▸ SHORT PROBLEM:
Rewrite the items below with every "pixels" changed to "px" and nothing else altered. Leave the pictures out of your answer.

▸ RECORDS TO PROCESS:

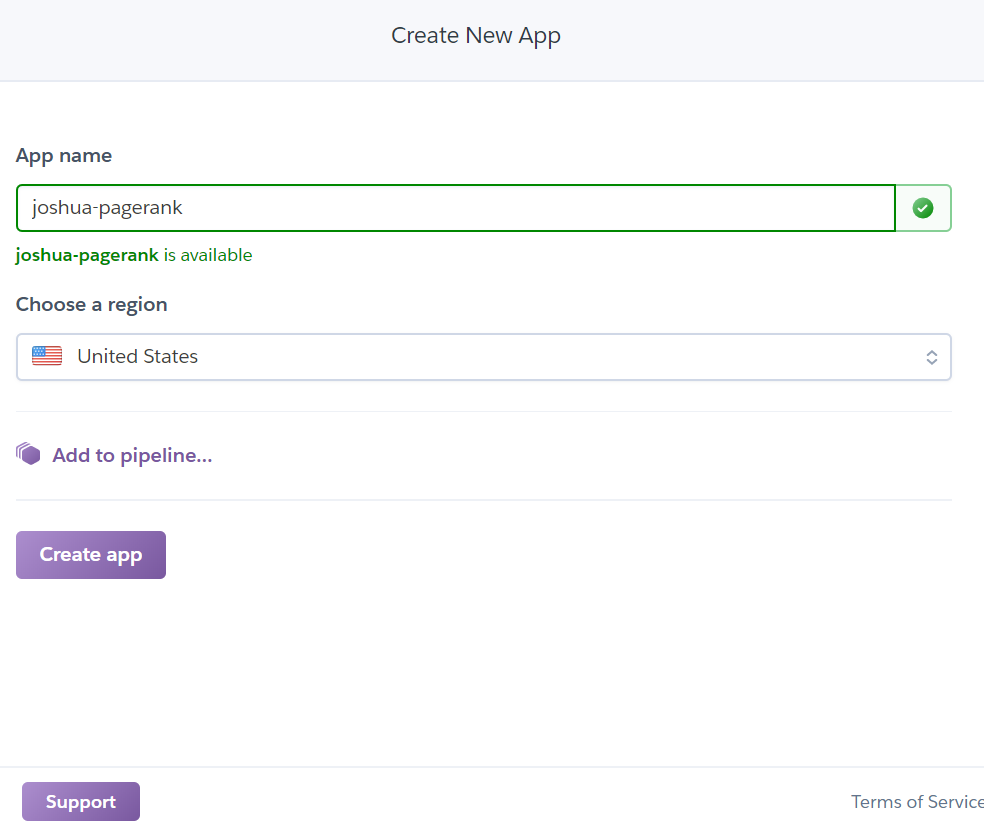
Task: Click the region selector up-down arrows
Action: point(931,357)
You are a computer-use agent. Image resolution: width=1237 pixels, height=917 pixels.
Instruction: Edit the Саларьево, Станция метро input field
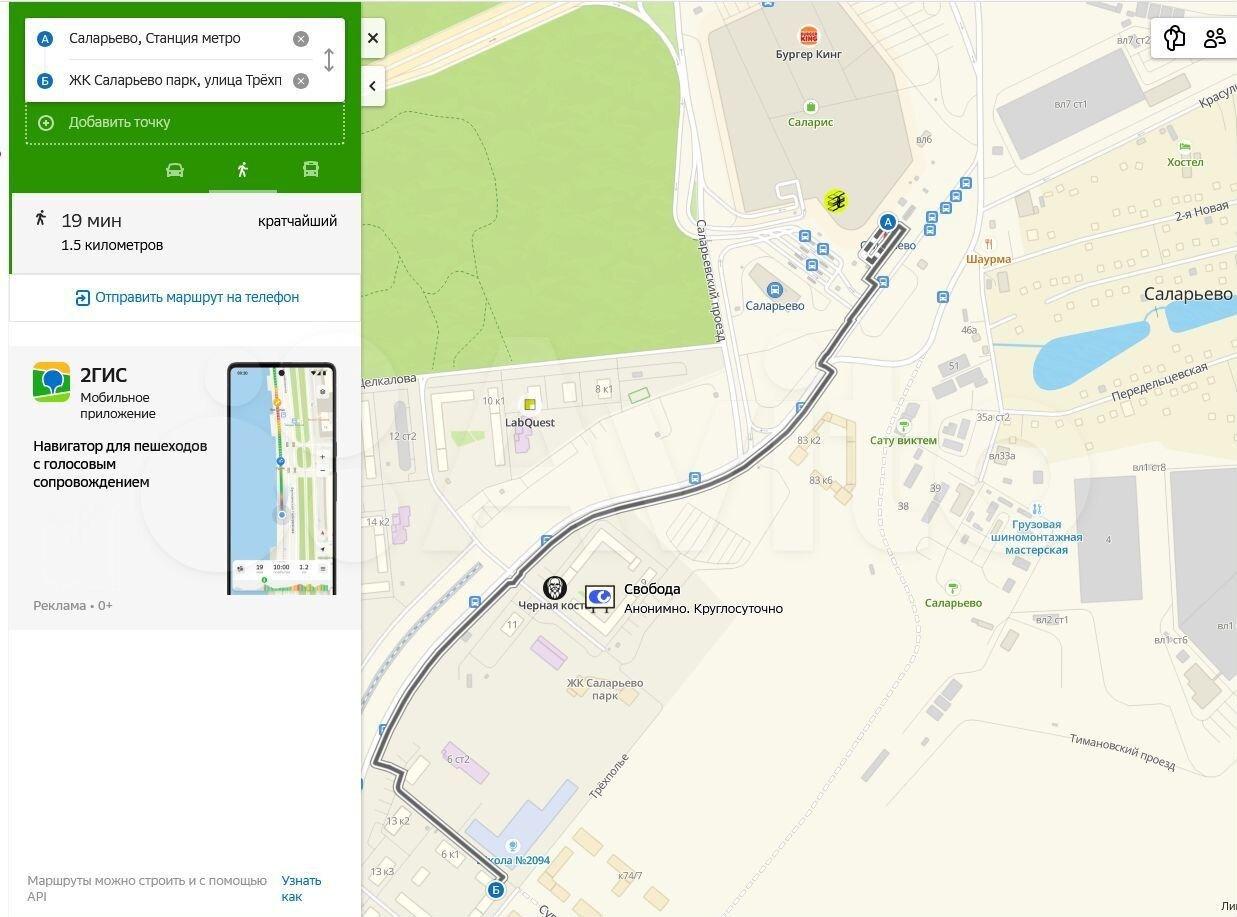(175, 39)
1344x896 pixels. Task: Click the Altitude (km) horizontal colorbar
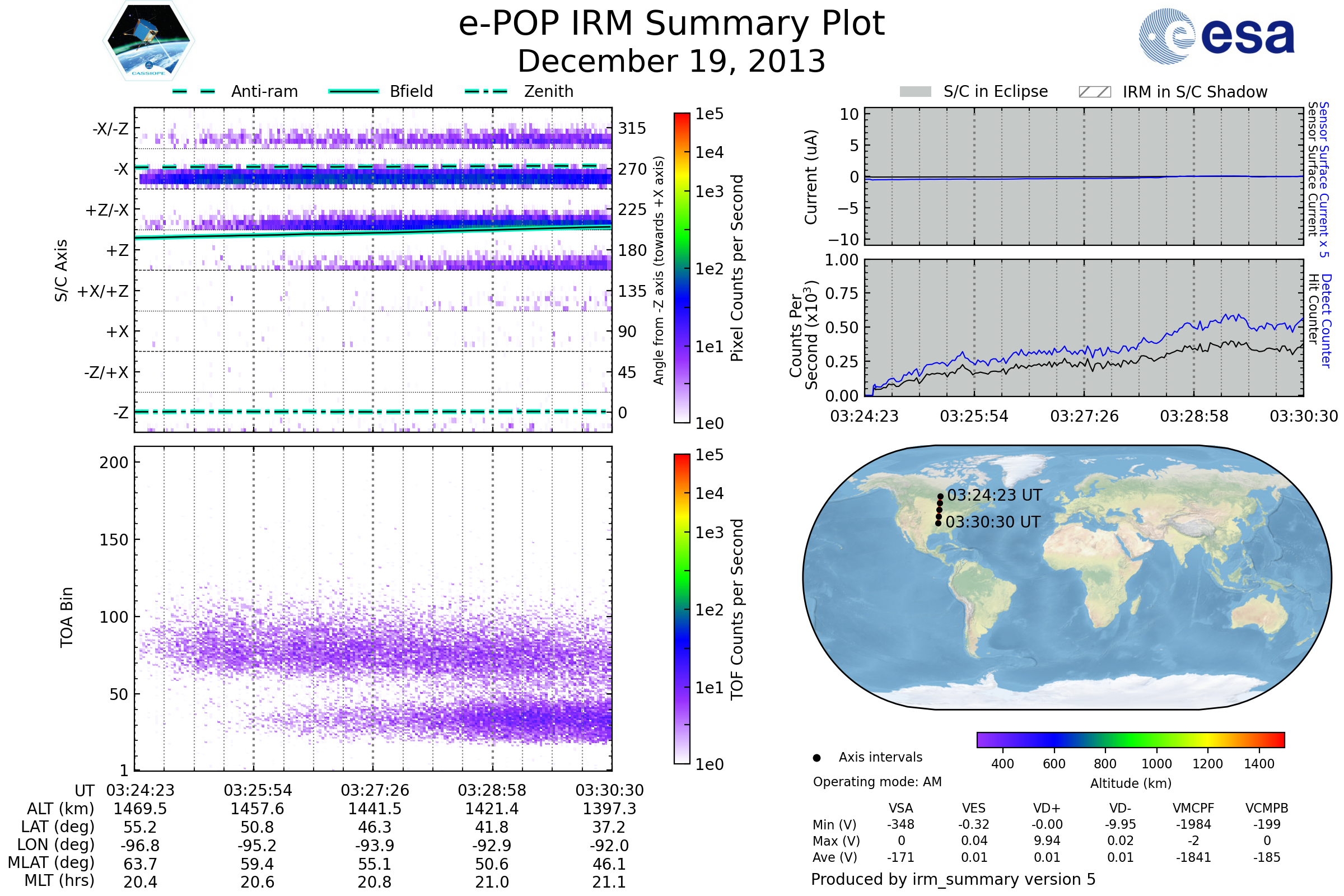[1130, 739]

▸ REPLY TO THE TASK:
Task: Click the region selector up-down arrows
Action: point(931,357)
You are a computer-use agent. Image resolution: width=1237 px, height=917 px.
Instruction: Edit the Саларьево, Станция метро input field
(175, 39)
1344x896 px. Task: Click the Altitude (km) horizontal colorbar
[1130, 739]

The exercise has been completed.